Let’s consider our Airflow Dockerfile:

FROM apache/airflow:2.9.2
RUN pip install uv

COPY requirements.txt $AIRFLOW_HOME
RUN uv pip install -r $AIRFLOW_HOME/requirements.txt

COPY run_ddl.py $AIRFLOW_HOME
COPY generate_data.py $AIRFLOW_HOME

User root

RUN apt-get update && \
    apt-get install -y --no-install-recommends \
    default-jdk

RUN curl https://archive.apache.org/dist/spark/spark-3.5.1/spark-3.5.1-bin-hadoop3.tgz -o spark-3.5.1-bin-hadoop3.tgz

# Change permissions of the downloaded tarball
RUN chmod 755 spark-3.5.1-bin-hadoop3.tgz

# Create the target directory and extract the tarball to it
RUN mkdir -p /opt/spark && tar xvzf spark-3.5.1-bin-hadoop3.tgz --directory /opt/spark --strip-components=1

ENV JAVA_HOME='/usr/lib/jvm/java-17-openjdk-amd64'
ENV PATH=$PATH:$JAVA_HOME/bin
ENV SPARK_HOME='/opt/spark'
ENV PATH=$PATH:$SPARK_HOME/bin:$SPARK_HOME/sbin

The commands in the Docker image are run in order. Let’s go over the key commands:

  1. FROM: We need a base operating system on which to set our configurations. We can also utilize existing Docker images available on Docker Hub (an online store where people can upload and download images from) and build upon them. In our example, we use the official Airflow Docker image.
  2. COPY: Copy is used to copy files or folders from our local filesystem to the image. In our image, we copy the Python requirements.txt file, data generation scripts, and table creation (DDL) scripts.
  3. ENV: This command sets the image’s environment variables. In our example, we put the Java and Spark Paths necessary to run Spark inside our container.
  4. ENTRYPOINT: The entrypoint command executes a script when the image starts. In our example, we don’t use one. Still, it is a common practice to have a script start necessary programs using an entry point script.

10.2 Sync data & code between a container and your local filesystem with volume mounts

When we are developing, we’d want to make changes to the code and see its impact immediately. While you can use COPY to copy your code when building a Docker image, it will not reflect changes in real-time, and you will have to rebuild your container each time you need to change your code.
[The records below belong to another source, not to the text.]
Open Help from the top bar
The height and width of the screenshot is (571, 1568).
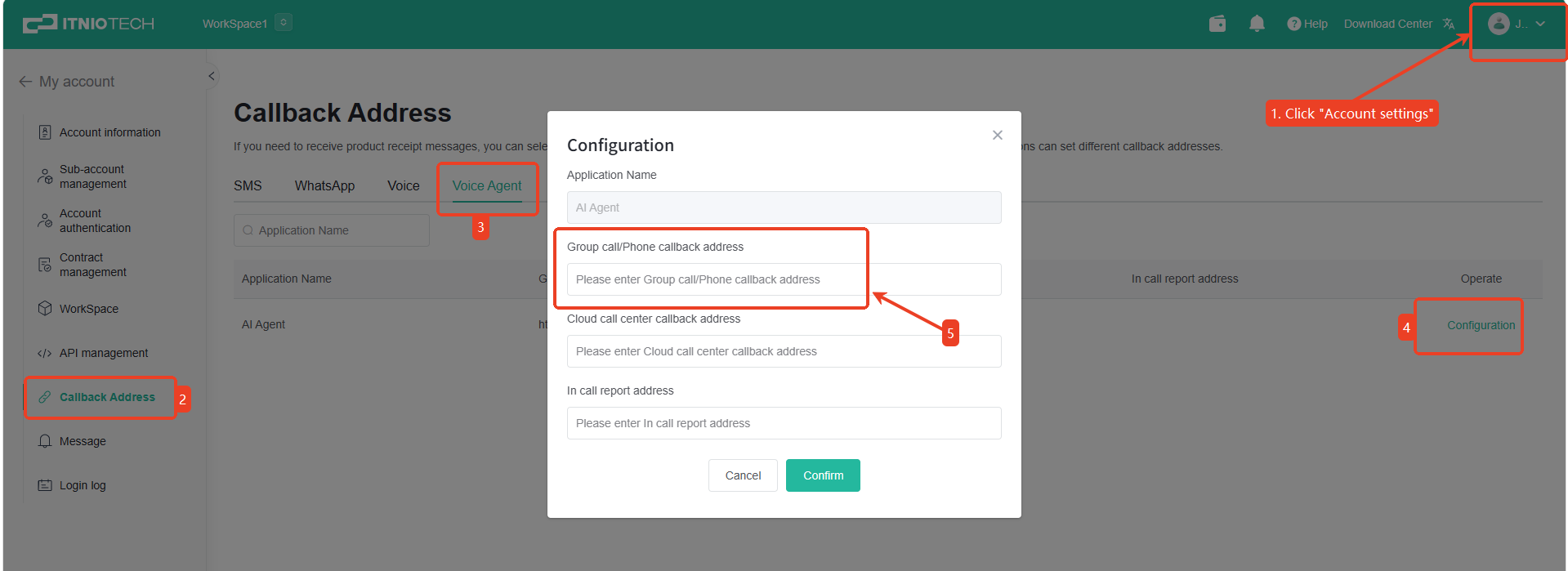tap(1307, 24)
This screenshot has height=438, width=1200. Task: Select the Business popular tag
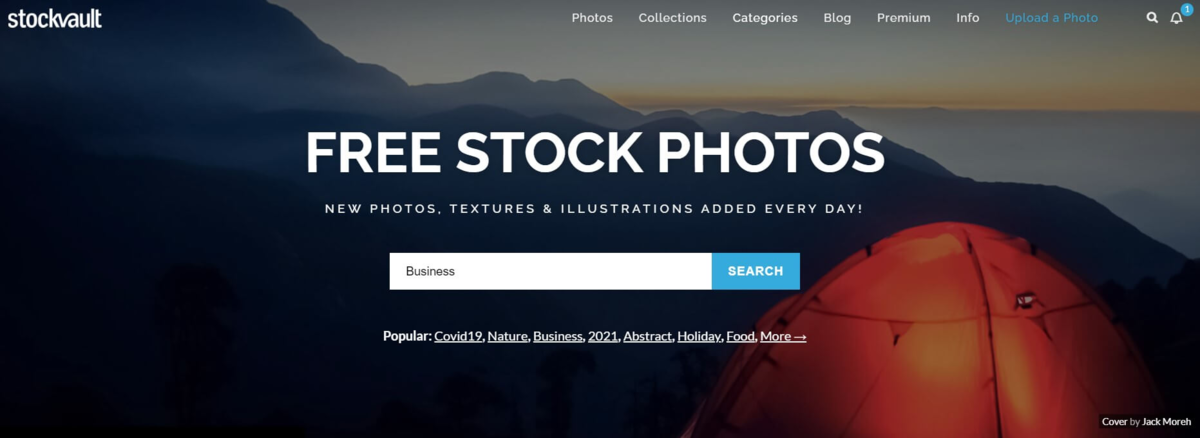pyautogui.click(x=558, y=337)
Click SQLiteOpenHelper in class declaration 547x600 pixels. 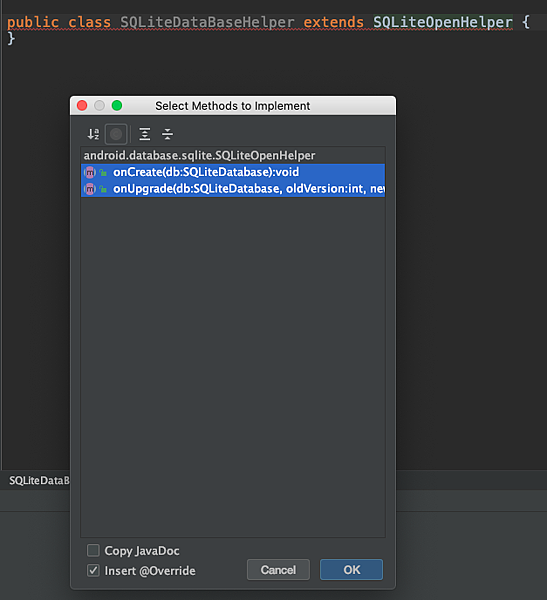(443, 22)

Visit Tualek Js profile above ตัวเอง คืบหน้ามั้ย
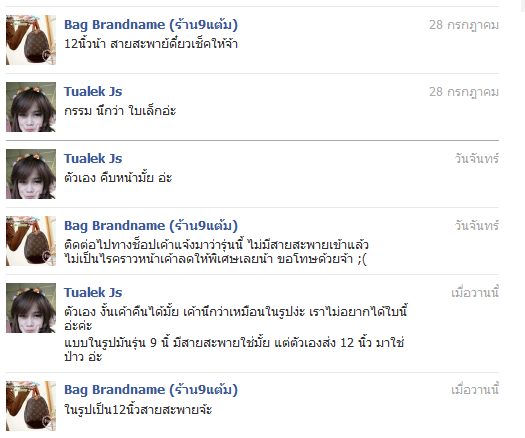pyautogui.click(x=93, y=159)
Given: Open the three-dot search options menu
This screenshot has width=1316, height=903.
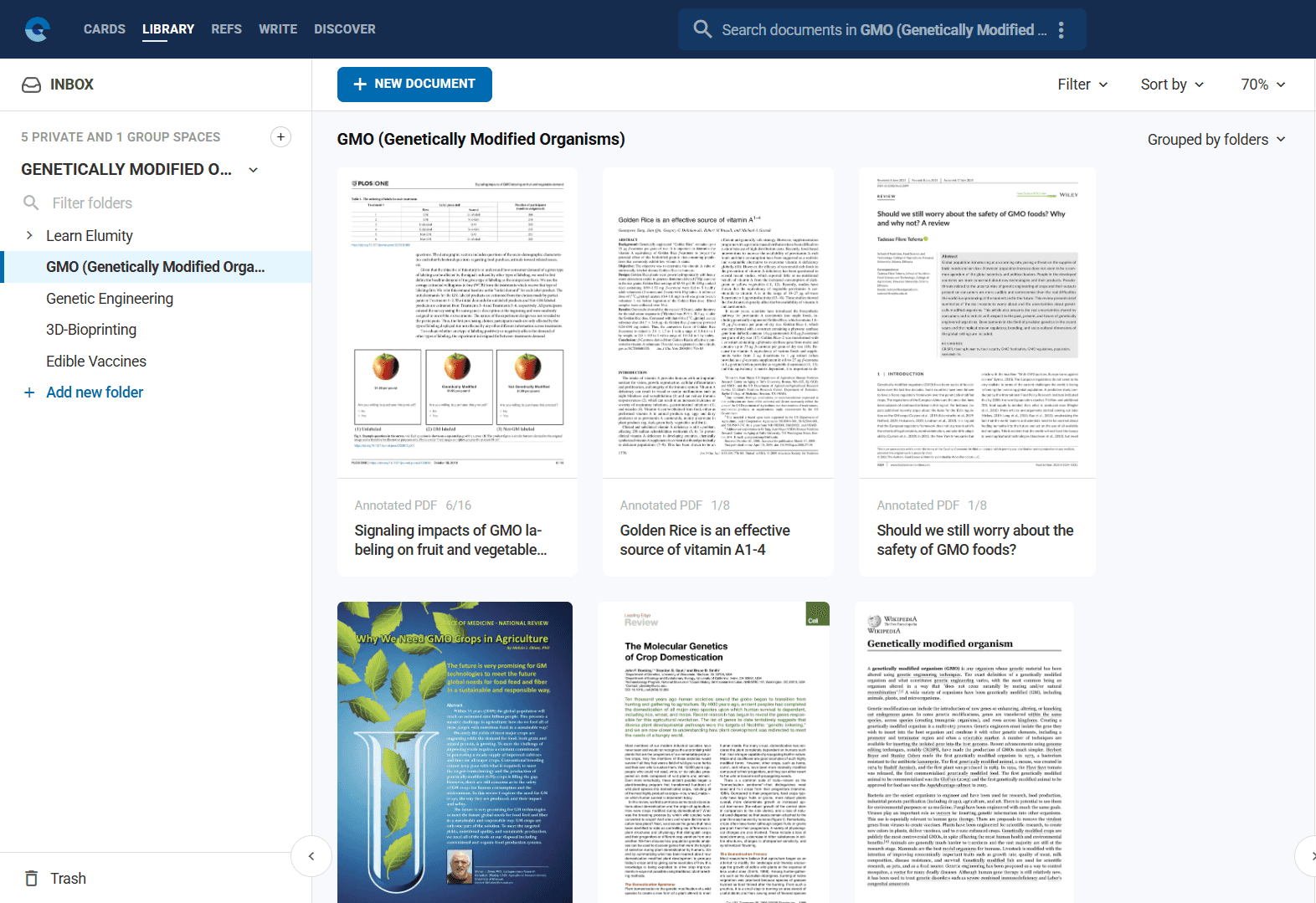Looking at the screenshot, I should tap(1061, 30).
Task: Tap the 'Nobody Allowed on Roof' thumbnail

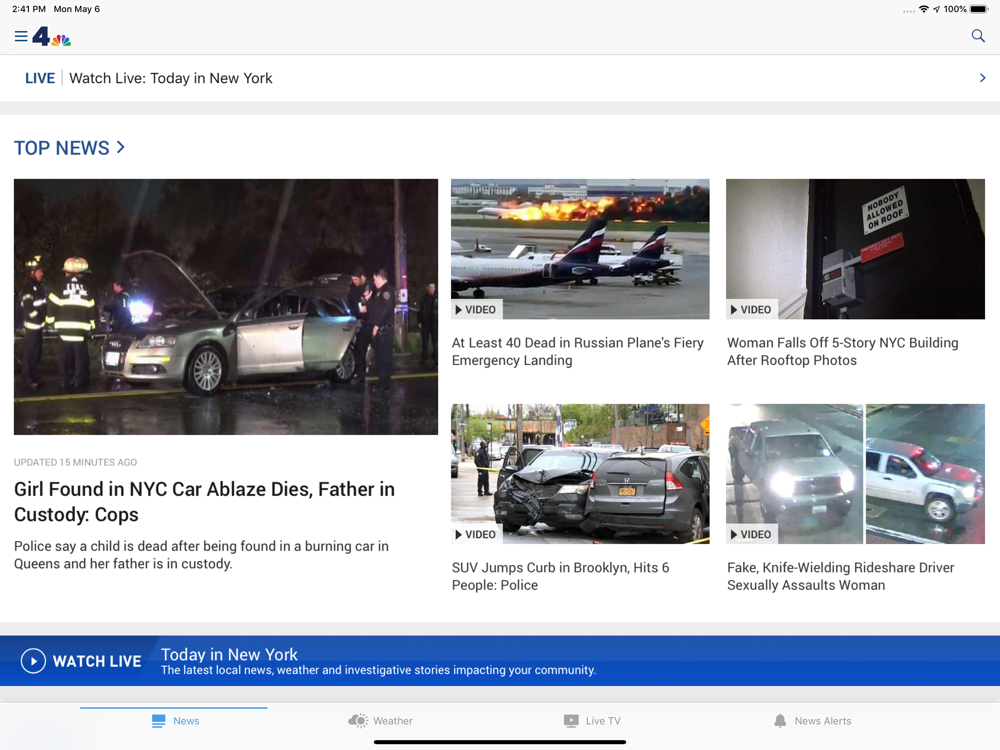Action: (855, 249)
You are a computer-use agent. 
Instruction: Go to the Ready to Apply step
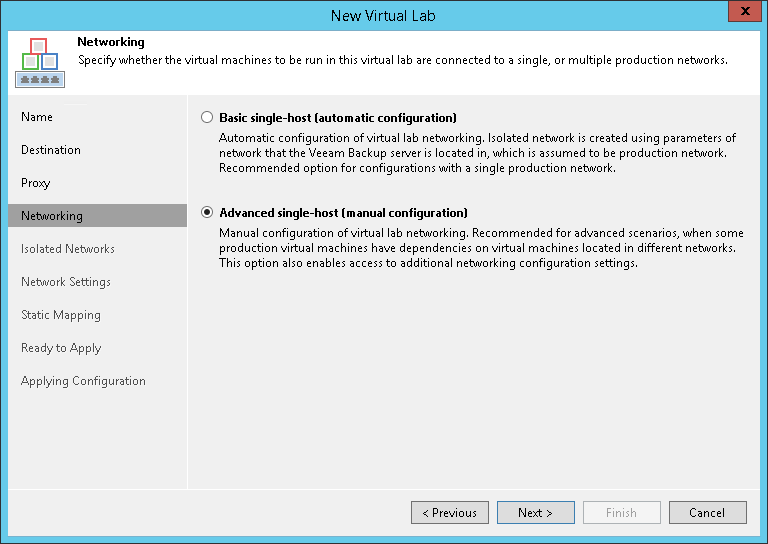(x=61, y=348)
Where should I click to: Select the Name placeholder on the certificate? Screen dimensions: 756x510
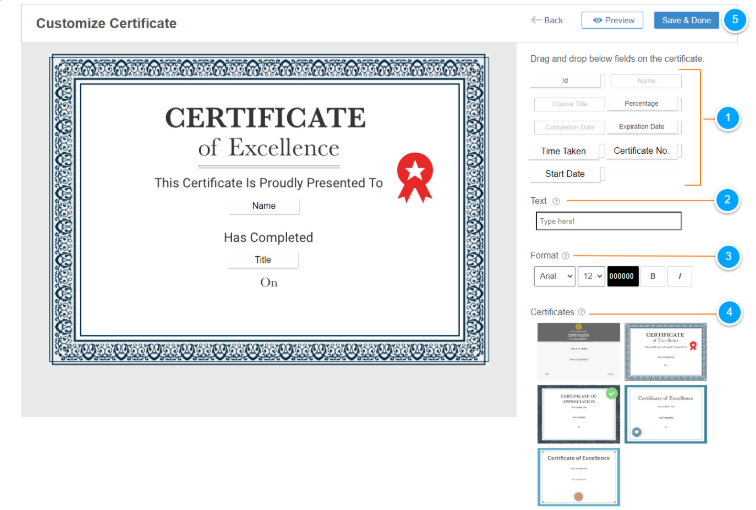pyautogui.click(x=264, y=206)
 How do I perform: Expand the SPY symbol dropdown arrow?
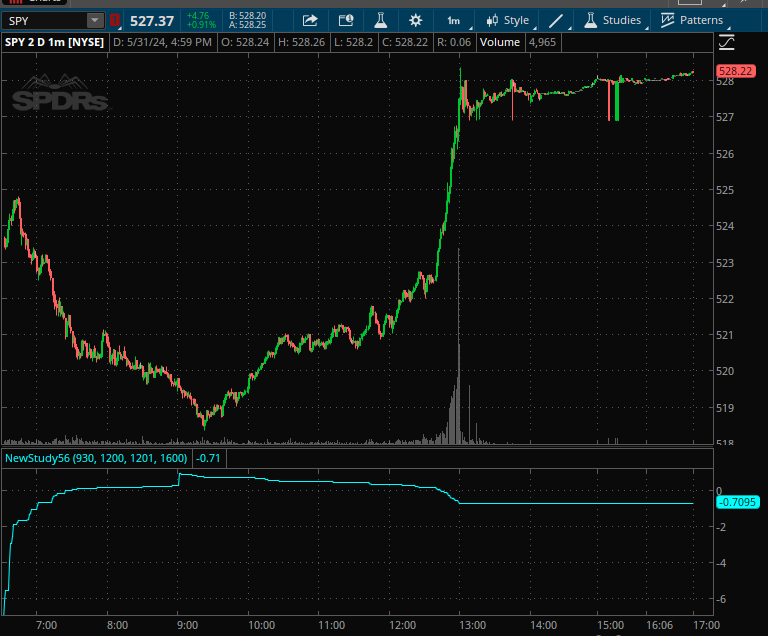[94, 20]
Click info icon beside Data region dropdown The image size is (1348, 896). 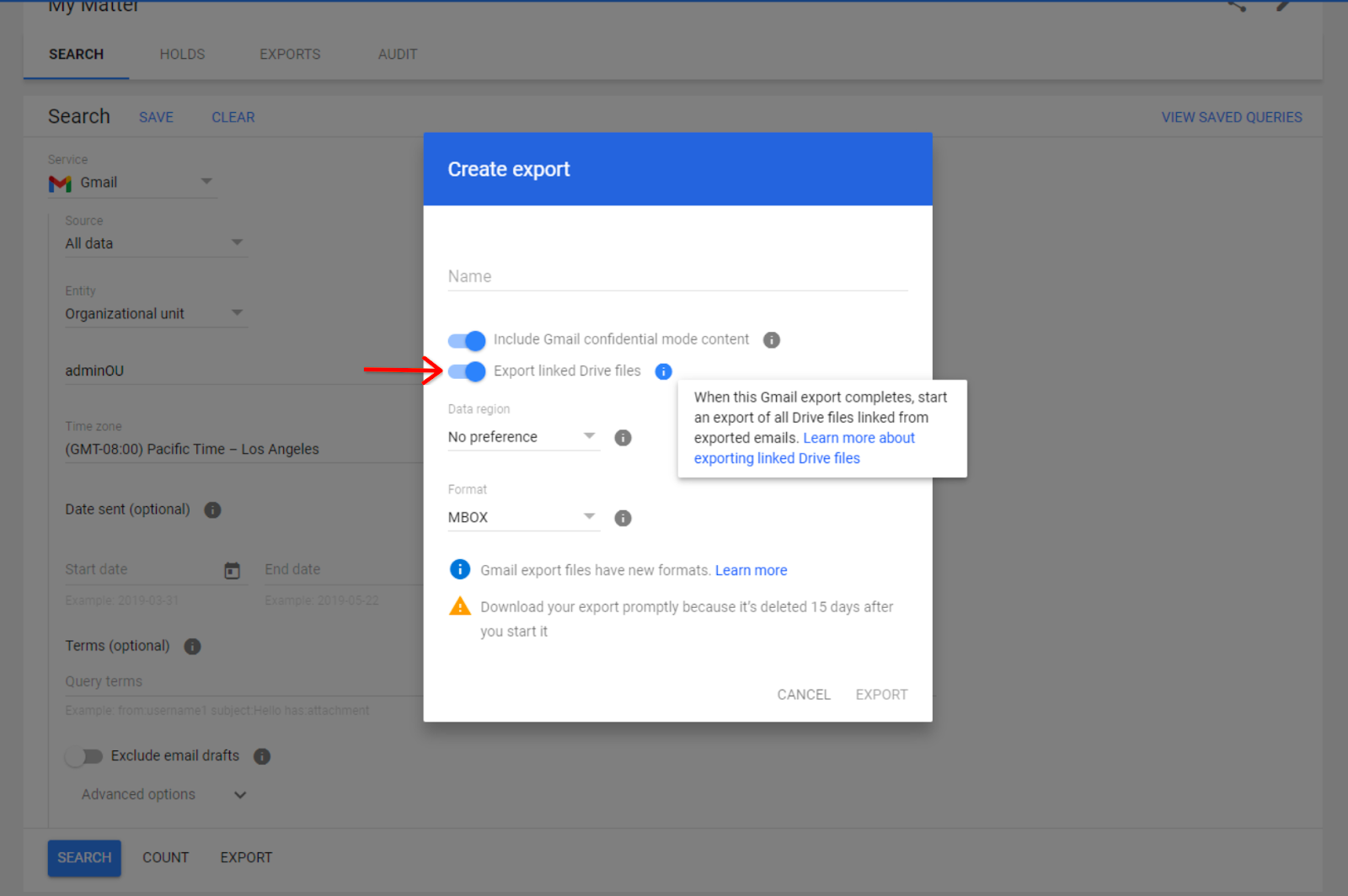(x=623, y=438)
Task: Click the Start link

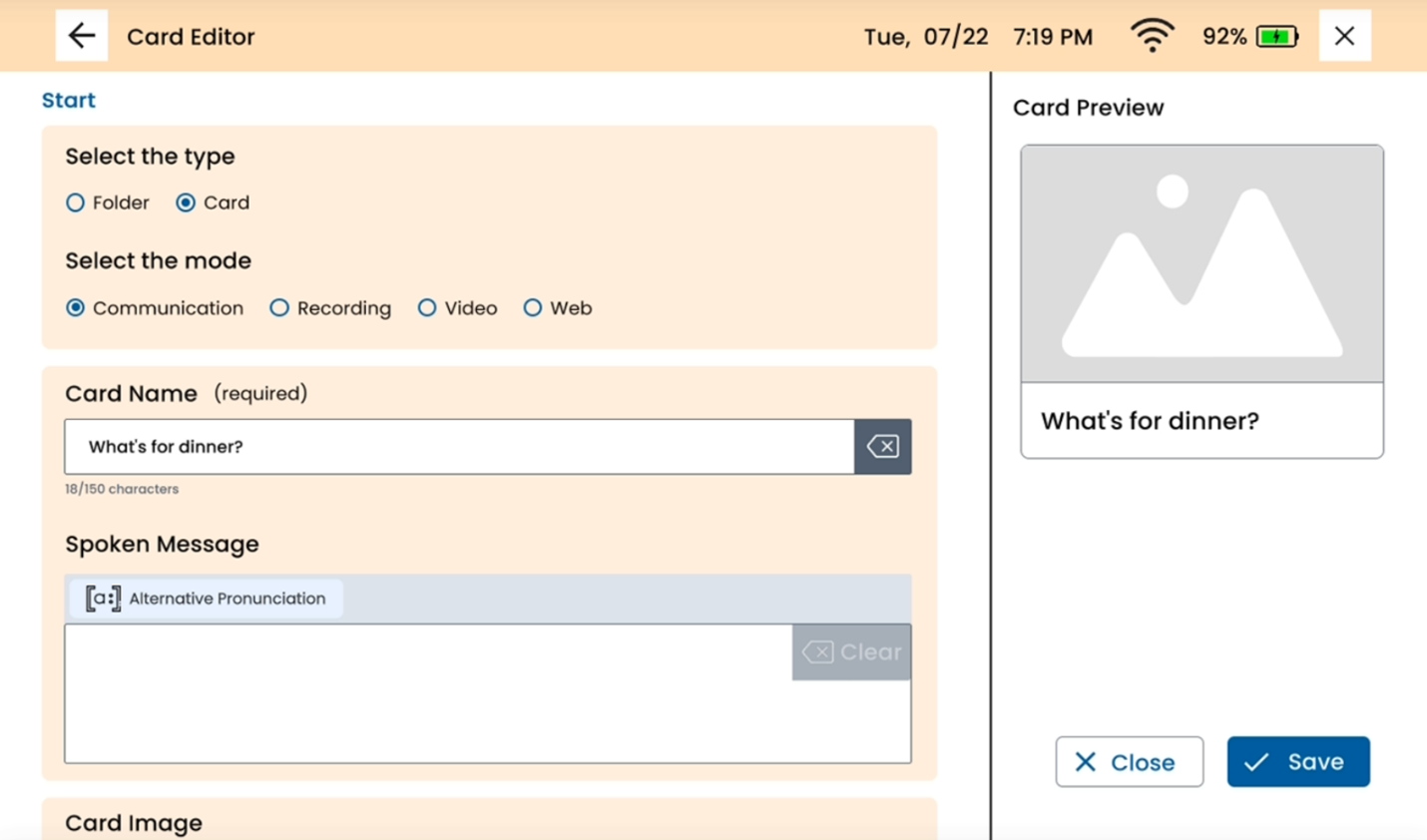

In cases where you want data/code to sync two ways between your local machine and the running Docker container, use mounted volumes.

In addition to syncing local files, volumes can also sync files between running containers.

In our docker-compose.yml (which we will go over below), we mount the following folders in our local filesystem into a specified path inside a container.

volumes:
    - ./dags:/opt/airflow/dags
    - ./data:/opt/airflow/data
    - ./visualization:/opt/airflow/visualization
    - ./logs:/opt/airflow/logs
    - ./plugins:/opt/airflow/plugins
    - ./tests:/opt/airflow/tests
    - ./temp:/opt/airflow/temp
    - ./tpch_analytics:/opt/airflow/tpch_analytics

10.3 Ports to accept connections

Most data systems also expose runtime information, documentation, UI, and other components via ports. We have to inform Docker which ports to keep open so that they are accessible from the “outside”, in our case, your local browser.

In our docker-compose.yml (add: link)(which we will go over below), we keep the following port open

ports:
      - 8080:8080
      - 8081:8081

The 8080 port is for the Airflow UI, and 8081 is for the dbt docs.

Note In - 8080:8080, the RHS (right-hand side) 8080 represents the port inside the container, and the LHS (left hand side) 8080 indicates the port that the internal one maps to on your local machine.

Shown below is another example of how ports and volumes enable communication and data sharing respectively across containers and your os:

docker port

10.4 Docker cli to start a container and docker compose to coordinate starting multiple containers

We can use the docker cli to start containers based on an image. Let’s look at an example. To start a simple metabase dashboard container, we can use the following:

docker run -d --name dashboard -p 3000:3000 metabase/metabase

The docker command will look for containers on your local machine and then in docker hub matching the name metabase/metabase.

However, with most data systems, we will need to ensure multiple systems are running. While we can use the docker CLI to do this, a better option is to use docker compose to orchestrate the different containers required.

With docker compose, we can define all our settings in one file and ensure that they are started in the order we prefer.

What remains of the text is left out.